1. A microphone system comprising:

a differential amplifier;

a positive adjustable charge pump configured to generate a positive bias voltage;

a positive sense-capacitor coupled to a first terminal of the differential amplifier and configured to

receive acoustic pressure from a first direction,

receive the positive bias voltage, and

generate a positive sense voltage based on the acoustic pressure and the positive bias voltage;

a negative adjustable charge pump configured to generate a negative bias voltage having a magnitude different than a magnitude of the positive bias voltage;

a negative sense-capacitor coupled to a second terminal of the differential amplifier and configured to

receive the acoustic pressure from the first direction,

receive the negative bias voltage, and

generate a negative sense voltage based on the acoustic pressure and the negative bias voltage;

a first high-impedance device coupled between the first terminal and a reference node; and

a second high-impedance device coupled between the second terminal and the reference node;

wherein the differential amplifier is configured to

receive the positive sense voltage,

receive the negative sense voltage, and

generate a differential voltage based on the positive sense voltage and the negative sense voltage.

2. The microphone system according to claim 1, wherein the positive adjustable charge pump is further configured to adjust the positive bias voltage by adjusting the first frequency, wherein the negative adjustable charge pump is further configured to adjust the negative bias voltage by adjusting the second frequency.

3. The microphone system according to claim 1, wherein the positive adjustable charge pump further includes a positive voltage regulator configured to generate the positive reference voltage, wherein the negative adjustable charge pump further includes a negative voltage regulator configured to generate the negative reference voltage.

4. The microphone system according to claim 3, wherein the positive adjustable charge pump is further configured to adjust the positive bias voltage by adjusting the positive reference voltage, wherein the negative adjustable charge pump is further configured to adjust the negative bias voltage by adjusting the negative reference voltage.

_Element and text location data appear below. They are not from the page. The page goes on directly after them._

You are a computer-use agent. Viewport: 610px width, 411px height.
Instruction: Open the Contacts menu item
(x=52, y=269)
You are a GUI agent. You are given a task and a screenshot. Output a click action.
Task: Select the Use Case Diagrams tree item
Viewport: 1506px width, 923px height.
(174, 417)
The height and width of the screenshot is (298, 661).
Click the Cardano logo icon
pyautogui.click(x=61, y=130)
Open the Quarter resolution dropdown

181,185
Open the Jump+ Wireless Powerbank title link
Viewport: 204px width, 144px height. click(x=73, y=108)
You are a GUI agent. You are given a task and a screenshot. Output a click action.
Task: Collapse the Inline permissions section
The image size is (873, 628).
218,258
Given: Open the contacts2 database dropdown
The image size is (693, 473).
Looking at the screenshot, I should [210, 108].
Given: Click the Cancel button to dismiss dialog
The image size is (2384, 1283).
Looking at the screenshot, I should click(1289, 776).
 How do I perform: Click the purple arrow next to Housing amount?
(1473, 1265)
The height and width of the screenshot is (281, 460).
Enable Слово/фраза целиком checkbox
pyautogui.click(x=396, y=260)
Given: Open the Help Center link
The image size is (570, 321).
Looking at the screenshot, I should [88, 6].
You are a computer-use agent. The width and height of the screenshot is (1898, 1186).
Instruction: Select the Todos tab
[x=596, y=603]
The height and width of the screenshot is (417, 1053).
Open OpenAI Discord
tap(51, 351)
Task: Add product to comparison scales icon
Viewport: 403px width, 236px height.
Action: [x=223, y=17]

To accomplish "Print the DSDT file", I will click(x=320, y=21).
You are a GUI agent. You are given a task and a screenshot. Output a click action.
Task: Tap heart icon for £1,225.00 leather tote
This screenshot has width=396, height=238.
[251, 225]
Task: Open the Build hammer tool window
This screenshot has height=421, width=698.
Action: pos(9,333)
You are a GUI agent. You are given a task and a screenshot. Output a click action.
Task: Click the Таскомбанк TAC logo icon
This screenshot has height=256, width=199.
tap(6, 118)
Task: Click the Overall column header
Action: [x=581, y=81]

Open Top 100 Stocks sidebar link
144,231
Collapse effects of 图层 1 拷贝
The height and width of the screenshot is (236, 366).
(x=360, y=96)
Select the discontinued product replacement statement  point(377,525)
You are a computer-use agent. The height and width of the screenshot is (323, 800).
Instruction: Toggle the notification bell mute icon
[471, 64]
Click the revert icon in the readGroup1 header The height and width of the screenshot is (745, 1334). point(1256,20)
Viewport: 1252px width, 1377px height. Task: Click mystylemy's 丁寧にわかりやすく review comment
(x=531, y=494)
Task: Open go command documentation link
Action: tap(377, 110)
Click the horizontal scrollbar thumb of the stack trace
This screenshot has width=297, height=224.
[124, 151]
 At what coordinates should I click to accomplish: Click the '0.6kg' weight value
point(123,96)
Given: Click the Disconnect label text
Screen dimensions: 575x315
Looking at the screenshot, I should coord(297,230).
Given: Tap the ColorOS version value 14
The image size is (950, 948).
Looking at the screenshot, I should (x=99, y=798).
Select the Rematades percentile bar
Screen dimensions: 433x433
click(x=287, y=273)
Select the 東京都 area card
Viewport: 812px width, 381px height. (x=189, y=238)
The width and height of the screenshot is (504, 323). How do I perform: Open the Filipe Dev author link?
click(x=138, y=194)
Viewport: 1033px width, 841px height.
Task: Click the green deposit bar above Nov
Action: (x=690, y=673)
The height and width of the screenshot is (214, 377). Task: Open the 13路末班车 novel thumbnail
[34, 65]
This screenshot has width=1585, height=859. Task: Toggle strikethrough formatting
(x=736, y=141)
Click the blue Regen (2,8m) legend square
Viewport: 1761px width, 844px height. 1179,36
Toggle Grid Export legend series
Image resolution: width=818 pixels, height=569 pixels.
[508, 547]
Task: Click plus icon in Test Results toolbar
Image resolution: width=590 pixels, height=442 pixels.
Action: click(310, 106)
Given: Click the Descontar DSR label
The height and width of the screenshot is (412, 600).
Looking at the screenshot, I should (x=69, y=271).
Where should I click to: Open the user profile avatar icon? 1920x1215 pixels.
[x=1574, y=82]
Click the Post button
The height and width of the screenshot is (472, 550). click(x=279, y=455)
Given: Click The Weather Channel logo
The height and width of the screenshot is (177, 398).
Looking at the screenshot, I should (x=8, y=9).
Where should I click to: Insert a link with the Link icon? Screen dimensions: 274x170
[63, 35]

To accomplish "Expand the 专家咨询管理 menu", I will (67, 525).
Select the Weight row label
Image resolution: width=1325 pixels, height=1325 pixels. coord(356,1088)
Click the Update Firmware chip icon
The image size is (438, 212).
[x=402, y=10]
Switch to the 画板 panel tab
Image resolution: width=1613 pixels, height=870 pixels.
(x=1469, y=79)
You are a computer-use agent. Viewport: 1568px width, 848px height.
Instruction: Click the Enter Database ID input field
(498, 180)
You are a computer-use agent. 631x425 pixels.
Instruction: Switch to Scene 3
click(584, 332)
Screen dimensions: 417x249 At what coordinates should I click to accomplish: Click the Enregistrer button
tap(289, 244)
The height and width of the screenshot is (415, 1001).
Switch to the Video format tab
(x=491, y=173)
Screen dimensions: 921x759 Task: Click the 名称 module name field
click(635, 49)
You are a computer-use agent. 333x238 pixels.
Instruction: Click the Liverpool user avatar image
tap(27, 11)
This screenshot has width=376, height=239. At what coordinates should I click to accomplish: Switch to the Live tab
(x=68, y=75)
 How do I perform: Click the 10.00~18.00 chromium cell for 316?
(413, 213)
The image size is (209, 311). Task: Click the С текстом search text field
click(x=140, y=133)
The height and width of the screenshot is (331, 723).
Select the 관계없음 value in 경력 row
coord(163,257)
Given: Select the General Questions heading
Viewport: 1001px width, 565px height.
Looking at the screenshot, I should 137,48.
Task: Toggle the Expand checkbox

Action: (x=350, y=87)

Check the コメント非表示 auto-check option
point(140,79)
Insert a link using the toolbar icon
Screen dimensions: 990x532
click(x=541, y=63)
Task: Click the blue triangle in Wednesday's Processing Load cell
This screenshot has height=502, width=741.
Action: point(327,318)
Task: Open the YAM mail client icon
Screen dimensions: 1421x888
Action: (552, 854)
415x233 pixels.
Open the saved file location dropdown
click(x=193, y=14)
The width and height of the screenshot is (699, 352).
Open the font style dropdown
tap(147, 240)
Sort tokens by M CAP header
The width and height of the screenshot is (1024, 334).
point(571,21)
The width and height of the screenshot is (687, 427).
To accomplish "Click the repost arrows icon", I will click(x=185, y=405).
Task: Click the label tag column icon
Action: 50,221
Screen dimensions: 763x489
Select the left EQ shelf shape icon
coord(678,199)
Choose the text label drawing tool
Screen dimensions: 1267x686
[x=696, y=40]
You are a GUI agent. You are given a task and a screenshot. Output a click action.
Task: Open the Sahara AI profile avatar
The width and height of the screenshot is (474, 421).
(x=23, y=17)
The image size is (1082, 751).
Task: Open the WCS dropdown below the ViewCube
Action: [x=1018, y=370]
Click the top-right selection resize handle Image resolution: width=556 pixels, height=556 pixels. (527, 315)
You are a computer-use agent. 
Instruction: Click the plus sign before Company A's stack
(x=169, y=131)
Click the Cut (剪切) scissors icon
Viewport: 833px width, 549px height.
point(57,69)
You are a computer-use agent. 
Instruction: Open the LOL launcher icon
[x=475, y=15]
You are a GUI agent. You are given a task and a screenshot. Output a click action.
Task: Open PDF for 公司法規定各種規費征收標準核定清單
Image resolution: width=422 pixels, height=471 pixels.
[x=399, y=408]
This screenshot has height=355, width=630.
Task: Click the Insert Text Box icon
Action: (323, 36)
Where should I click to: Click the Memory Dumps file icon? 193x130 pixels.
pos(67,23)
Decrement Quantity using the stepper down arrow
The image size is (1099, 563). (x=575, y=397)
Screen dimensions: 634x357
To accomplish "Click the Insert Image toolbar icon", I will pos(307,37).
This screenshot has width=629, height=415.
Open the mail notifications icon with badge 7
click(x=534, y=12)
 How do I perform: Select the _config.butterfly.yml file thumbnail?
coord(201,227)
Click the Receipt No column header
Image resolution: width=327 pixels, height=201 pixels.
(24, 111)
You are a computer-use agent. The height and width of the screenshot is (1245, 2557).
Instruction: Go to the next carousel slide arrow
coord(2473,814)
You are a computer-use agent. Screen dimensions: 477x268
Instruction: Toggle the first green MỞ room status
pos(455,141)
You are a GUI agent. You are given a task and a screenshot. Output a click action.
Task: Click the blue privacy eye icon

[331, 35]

5. A method of generating independent adjustable bias voltages for a differential microphone, the method comprising:

adjusting a first frequency in which the positive reference voltage is applied to a plurality of positive stages in the positive adjustable charge pump to generate a positive bias voltage;

applying the positive bias voltage to a positive sense-capacitor coupled to a first terminal of the differential amplifier;

generating, via the positive sense-capacitor, a positive sense voltage based on the positive bias voltage and acoustic pressure from a first direction;

adjusting a second frequency in which the negative reference voltage is applied to a plurality of negative stages in the negative adjustable charge pump to generate a negative bias voltage, the negative bias voltage having a magnitude different than a magnitude of the positive bias voltage;

applying the negative bias voltage to a negative sense-capacitor;

generating, via the negative sense-capacitor, a negative sense voltage based on the negative bias voltage and the acoustic pressure from the first direction; and

generating, via a differential amplifier, a differential voltage based on the positive sense voltage and the negative sense voltage.